A book built from the ground up.
This book is not a translation of a Java or C++ book into Python–it was written from the ground-up as a Python textbook.
A focus on problem-solving with Python.
Three optional chapters in the book (3, 10, and 13) walk students through detailed examples of solving a problem using Python. In addition to design, they show mistakes and how to recover from them by illustrating the process of developing a solution. The authors also refactor some solutions as demonstrations of the importance of program design and readability. These chapters can be used in or outside of class, or in a lab setting.
A data manipulation theme, supported by real-world examples and exercises.
Students use Python to sort, apply, graph, and convert data. The authors have incorporated many real-world, mostly non-numeric examples with a gender-neutral appeal to support this theme: poker hands, Gettysburg Address, EPA mileage data, breast cancer classifier, speech analysis, political debates and S&P 500 analysis.
An “object-use-first” approach.
The authors use objects and methods early while leaving the design and implementation of objects for later in the text--after mastery of the use of objects has been achieved.
A fairly traditional CS1 order, with some differences:
- Strings covered early (before functions) to allow for more data manipulation to be done early.
- File I/O covered early for the same reason.
- Topics like plotting and drawing are included throughout the text in service of the data manipulation theme.
Functions covered earlier; split in two parts.
Only the string chapter separates the function and control chapter.
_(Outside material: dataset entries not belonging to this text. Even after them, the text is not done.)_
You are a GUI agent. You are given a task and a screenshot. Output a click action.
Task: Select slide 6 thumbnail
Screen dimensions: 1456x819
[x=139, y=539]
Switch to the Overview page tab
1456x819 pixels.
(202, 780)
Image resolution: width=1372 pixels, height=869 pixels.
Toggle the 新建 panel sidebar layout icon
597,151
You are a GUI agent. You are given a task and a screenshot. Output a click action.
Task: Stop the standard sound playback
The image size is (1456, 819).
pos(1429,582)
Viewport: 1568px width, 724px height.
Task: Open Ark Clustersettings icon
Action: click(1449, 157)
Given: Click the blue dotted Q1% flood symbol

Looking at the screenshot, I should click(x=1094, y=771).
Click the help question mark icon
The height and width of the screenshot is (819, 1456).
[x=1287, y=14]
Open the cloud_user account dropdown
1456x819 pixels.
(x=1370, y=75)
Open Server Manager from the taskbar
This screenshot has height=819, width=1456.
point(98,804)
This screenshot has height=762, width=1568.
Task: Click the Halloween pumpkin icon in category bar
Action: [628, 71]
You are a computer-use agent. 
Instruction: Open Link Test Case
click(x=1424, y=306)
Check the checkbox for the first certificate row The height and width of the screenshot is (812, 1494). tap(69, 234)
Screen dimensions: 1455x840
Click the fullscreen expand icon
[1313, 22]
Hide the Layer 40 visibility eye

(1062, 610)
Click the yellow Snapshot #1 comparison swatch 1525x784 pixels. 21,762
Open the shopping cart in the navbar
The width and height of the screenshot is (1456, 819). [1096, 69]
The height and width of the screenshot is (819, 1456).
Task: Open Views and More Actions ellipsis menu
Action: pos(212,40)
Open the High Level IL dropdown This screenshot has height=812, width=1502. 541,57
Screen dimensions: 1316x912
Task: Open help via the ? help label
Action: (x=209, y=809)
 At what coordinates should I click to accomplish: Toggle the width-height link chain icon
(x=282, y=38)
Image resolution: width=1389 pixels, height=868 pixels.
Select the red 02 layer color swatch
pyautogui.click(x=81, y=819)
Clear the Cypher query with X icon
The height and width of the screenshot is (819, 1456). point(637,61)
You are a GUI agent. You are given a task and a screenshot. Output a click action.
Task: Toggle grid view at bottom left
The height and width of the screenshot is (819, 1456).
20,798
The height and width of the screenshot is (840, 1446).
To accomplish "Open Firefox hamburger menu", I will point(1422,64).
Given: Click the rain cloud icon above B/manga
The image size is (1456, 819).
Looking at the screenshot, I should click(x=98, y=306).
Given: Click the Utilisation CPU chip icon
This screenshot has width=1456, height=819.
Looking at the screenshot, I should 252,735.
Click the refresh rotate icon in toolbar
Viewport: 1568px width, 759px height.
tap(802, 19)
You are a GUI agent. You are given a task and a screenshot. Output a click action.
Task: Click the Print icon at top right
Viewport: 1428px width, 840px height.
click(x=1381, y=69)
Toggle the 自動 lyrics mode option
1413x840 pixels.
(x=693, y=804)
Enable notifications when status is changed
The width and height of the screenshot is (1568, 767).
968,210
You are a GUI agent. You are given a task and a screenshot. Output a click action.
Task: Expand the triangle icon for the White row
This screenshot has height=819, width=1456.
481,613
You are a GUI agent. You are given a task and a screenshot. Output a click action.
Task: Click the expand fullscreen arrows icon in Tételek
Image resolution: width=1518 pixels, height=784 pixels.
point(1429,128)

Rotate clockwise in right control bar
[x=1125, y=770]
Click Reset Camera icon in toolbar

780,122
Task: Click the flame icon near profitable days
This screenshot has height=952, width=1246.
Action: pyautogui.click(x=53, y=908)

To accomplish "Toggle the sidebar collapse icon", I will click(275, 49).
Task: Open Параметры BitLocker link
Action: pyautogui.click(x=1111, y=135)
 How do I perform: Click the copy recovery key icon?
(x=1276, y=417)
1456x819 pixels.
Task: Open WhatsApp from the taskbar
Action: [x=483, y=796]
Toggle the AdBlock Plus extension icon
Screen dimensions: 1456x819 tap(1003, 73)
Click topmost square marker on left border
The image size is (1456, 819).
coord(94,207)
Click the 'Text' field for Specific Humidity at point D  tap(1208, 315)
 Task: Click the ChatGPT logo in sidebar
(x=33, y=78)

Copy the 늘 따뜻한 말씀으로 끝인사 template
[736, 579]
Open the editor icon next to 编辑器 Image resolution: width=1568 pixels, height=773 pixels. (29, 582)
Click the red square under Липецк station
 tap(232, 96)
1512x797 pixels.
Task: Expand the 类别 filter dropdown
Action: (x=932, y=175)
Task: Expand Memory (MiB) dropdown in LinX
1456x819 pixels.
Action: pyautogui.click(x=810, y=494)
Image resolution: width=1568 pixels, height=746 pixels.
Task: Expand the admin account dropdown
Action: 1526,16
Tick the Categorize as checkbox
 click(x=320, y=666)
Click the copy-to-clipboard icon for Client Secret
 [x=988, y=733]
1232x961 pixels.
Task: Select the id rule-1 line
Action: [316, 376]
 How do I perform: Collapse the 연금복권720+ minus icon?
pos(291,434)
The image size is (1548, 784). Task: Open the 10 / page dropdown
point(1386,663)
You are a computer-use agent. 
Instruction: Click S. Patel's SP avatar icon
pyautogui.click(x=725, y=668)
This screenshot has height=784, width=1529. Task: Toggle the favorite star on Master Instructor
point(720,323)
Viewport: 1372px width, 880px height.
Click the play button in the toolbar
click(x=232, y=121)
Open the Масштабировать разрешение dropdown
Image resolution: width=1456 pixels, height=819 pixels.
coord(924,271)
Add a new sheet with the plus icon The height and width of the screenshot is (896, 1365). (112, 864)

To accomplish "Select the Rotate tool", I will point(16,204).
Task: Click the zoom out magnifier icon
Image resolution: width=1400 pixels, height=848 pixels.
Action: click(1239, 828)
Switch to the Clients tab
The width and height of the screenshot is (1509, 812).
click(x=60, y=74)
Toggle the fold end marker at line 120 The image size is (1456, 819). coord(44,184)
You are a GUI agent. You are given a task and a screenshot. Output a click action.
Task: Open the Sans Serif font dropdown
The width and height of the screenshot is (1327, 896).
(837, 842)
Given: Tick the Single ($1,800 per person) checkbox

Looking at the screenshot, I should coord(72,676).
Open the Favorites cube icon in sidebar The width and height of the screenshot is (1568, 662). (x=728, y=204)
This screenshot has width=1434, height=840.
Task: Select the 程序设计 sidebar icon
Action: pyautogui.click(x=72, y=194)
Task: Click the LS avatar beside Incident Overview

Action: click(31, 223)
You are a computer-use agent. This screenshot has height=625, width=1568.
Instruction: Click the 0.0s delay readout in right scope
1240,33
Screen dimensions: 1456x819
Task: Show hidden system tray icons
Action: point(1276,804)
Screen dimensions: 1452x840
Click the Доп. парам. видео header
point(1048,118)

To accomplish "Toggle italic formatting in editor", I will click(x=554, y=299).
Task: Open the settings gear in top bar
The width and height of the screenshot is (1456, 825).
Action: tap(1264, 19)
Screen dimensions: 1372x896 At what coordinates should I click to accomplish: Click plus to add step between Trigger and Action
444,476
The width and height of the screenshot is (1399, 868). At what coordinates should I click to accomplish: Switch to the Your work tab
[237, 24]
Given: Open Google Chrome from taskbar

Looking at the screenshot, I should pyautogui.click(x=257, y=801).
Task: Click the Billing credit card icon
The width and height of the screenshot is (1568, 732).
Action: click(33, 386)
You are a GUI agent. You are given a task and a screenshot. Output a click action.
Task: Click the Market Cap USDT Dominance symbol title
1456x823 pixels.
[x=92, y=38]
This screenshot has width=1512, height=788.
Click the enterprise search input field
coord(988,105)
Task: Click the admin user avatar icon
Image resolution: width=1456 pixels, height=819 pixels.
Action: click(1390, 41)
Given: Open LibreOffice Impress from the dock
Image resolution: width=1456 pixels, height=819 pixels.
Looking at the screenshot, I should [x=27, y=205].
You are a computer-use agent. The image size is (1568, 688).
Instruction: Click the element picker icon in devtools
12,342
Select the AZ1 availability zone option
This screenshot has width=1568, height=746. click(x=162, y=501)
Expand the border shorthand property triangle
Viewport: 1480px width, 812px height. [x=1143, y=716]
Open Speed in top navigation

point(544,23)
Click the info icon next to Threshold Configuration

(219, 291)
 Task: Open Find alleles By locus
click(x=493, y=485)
Functions are split into two parts because of how Python handles mutable objects such as lists as parameters–discussion of those issues can only come after there is an understanding of lists as mutable objects.
Reading from files appears early (chapter 4 Strings), even though a more complete discussion on files doesn’t happen until chapter 9.
Students encouraged to use data structures as early as possible. For example, lists and strings show up before they are covered in detail. Dictionaries appear right after lists.
In incorporating drawing and graphing, the authors use established packages instead of developing their own. One is built in (Turtle graphics in Python 2.6 or above, i.e. current versions), the other is widely used (matplotlib with numpy). Both are explained in appendices.
The text is based on Python 2.x (for x >= 6) rather than Python 3.0 since the latter is not backward compatible with standard Python packages at this time. Differences are outlined in an appendix.
SUPPLEMENTS
Solution Manual
Solutions to end-of-chapter Questions and Problems.
PowerPoint slides
A set of slides suitable for use in lecturing.